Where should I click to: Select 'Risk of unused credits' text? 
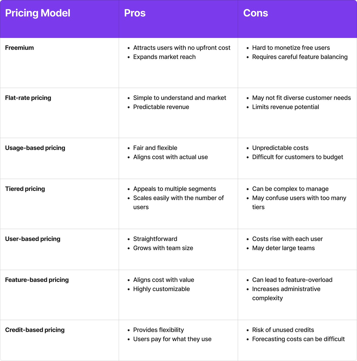[x=283, y=330]
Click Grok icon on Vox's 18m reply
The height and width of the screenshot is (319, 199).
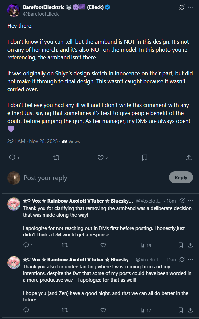pos(182,201)

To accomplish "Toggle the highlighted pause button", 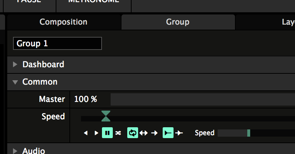I will [x=107, y=133].
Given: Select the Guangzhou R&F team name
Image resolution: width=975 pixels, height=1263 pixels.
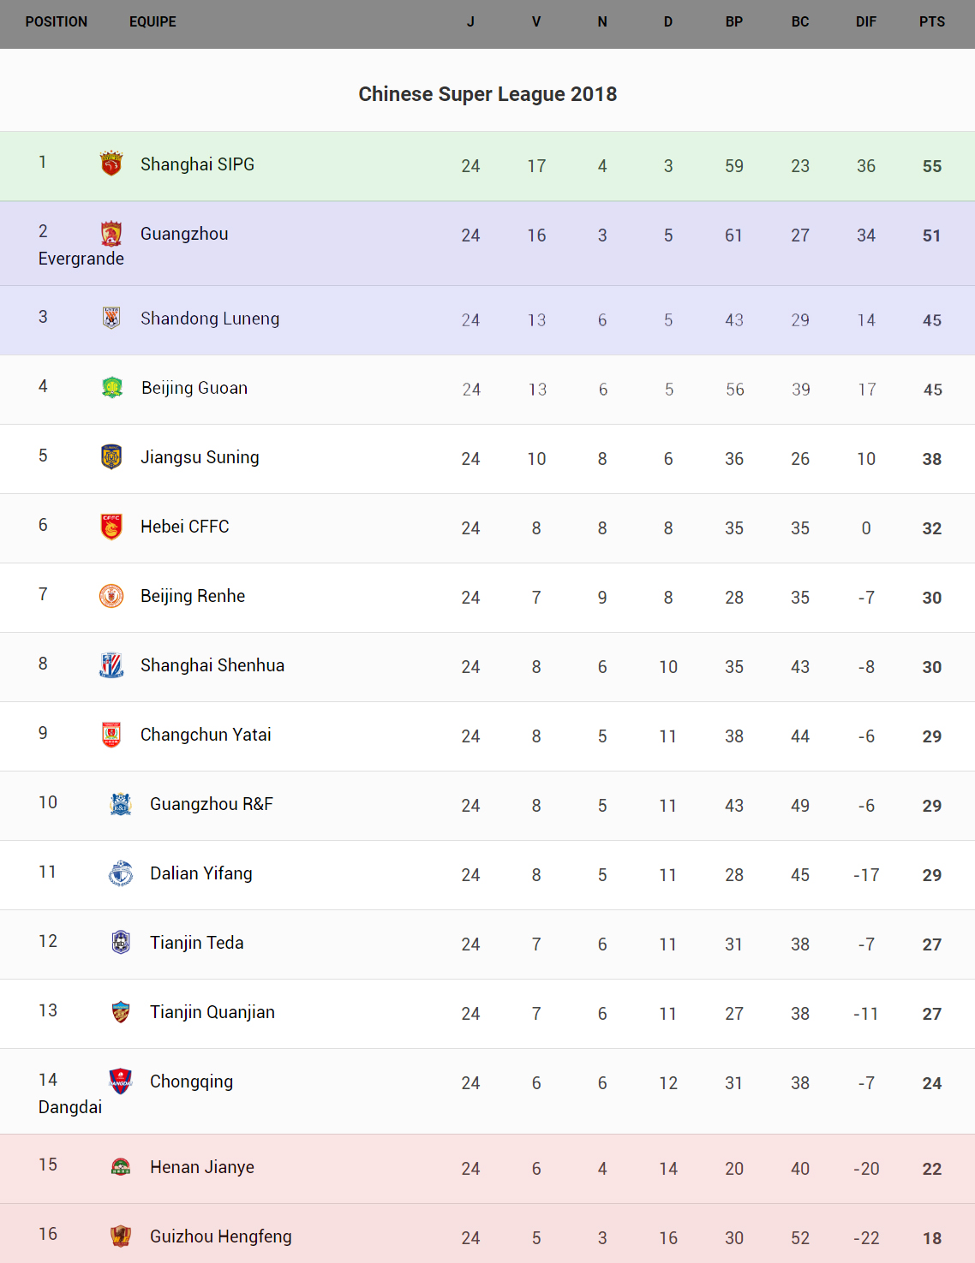Looking at the screenshot, I should coord(212,804).
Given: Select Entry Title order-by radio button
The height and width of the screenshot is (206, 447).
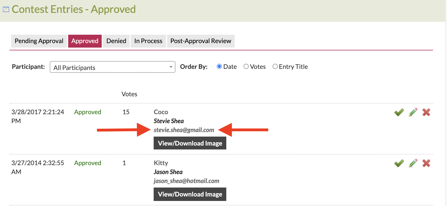Looking at the screenshot, I should coord(275,67).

=-=-=-=-=

(ASSIGNMENT): Would you give again exactly the lines from the line containing "Given: Select the Guangzhou R&F team name" through the end of the listing, both ends included, without any pictures?

(OUTPUT OF THE EXERCISE):
Given: Select the Guangzhou R&F team name
Image resolution: width=975 pixels, height=1263 pixels.
Looking at the screenshot, I should coord(212,804).
Given: Select Entry Title order-by radio button
The height and width of the screenshot is (206, 447).
Looking at the screenshot, I should coord(275,67).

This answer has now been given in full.